El Interés de todos

Lo que debería ser la playa del pueblo está ocupado por cinco o seis casas construidas en terrenos que todos en el pueblo recuerdan como dunas de arena recubiertas de plantitas. Llegó un gringo, le quitó las plantitas y vendió los terrenos. Hace tiempo que el mar se llevó la arena y los compradores han ido construyendo muretes de piedra para defender sus casas y terrenos de lo que parece cuestión de tiempo: que se los coma el mar.
Por lo pronto, nadie puede pasear a la orilla del mar porque no quedó playa. Fuera de la madrugada, cuando la marea baja, el mar choca todo el día contra los muretes.
En Cabo Pulmo, pequeña comunidad en Baja California Sur, la gente conoce los alcances y límites del poder del Estado. Ahí se ha dado una de las más bellas historias de preservación del medio ambiente en nuestro país. Impulsado por la Universidad Autónoma de Baja California Sur la zona fue declarada, en 1995, Área Natural Protegida por ser uno de los tres últimos arrecifes con coral vivo en Norteamérica. Los habitantes dejaron de pescar y se han convertido en los principales guardianes del arrecife. Y aunque algunas restricciones les parecen excesivas, las acatan, pero también ven la facilidad con que otros se burlan de ellas.
“Hace poco vino la Semarnat y le puso clausurado a una de las casas de la orilla (porque construía un muro cada vez más grande para detener el mar) y llegó el dueño, un gringo, y arrancó los sellos muerto de la risa y siguió la construcción”, me platica don Ricardo Castro, nieto del fundador del pueblo, mientras vemos la costa desde una lancha.
Don Ricardo no tiene nada contra los estadounidenses, pero ve que con dinero corrompen fácilmente a las autoridades. Hace 18 años que dejó de pescar y él y sus hijos viven del turismo, rentan equipo para buceo y snorkel y llevan a los grupos a ver el arrecife.
Cabo Pulmo es chiquitito y todo da la impresión de fragilidad. El arrecife, que lo es por naturaleza, la comunidad y sus habitantes inmersos en pleitos por despojos y disputas por la propiedad de la tierra —como casi todas los pueblos mexicanos— y la presión de grandes inversionistas, que buscan explotar la zona construyendo en las cercanías del Parque Nacional enormes complejos turísticos.
“Nunca hemos estado contra el desarrollo”, me dice enfático don Ricardo. “Queremos que venga gente, es de lo que comemos. Pero algo moderado, que no destruya”.

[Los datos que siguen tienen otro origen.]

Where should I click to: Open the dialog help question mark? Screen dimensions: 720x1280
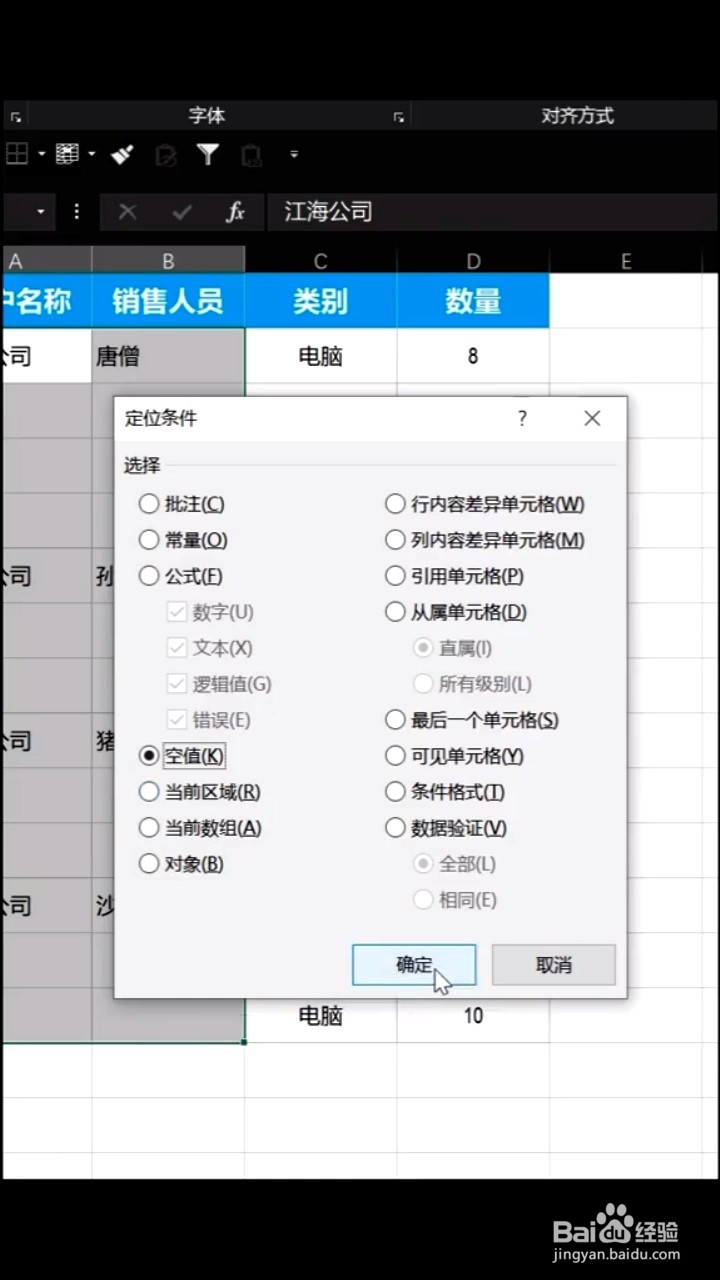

La fragilidad que se siente es la falta de autoridad. Autoridad que resuelva los pleitos añejos que dividen al pueblo, autoridad que defina lo que se puede y lo que no, que repare los daños cometidos por la corrupción, como la ausencia de playa, autoridad que proteja frente a desarrolladores sin escrúpulos y organice —junto con la comunidad— un desarrollo deseable y armónico.
Si en otras partes del país el vacío de autoridad lo llenaron delincuentes y traficantes, aquí parece estar a punto de sucumbir definitivamente al poder del dinero. Ojalá no sea así y esta parte de la península de Baja California Sur se convierta en el primer lugar del país que se desarrolle pensando en crear fuentes de trabajo pero preservando la belleza y el entorno. Que mucha gente pueda venir, pero que se haga sin arrasar a don Ricardo y a toda la familia Castro, que se haga sin acabar con las miles de especies que nadan en esas aguas y manteniendo vivo el arrecife. Que en veinte años sea un lugar reconocible.
Don Ricardo nació en Cabo Pulmo hace 66 años. Él sabe, ha sido testigo de la desigual capacidad del Estado mexicano para hacerse respetar. Todos los mexicanos lo sabemos. Por eso cuando se trata de Cabo Pulmo o de nuestros recursos naturales, lo que más preocupa es esa incapacidad, tantas veces demostrada, para regular cualquier actividad y hacer prevalecer el intereses de todos.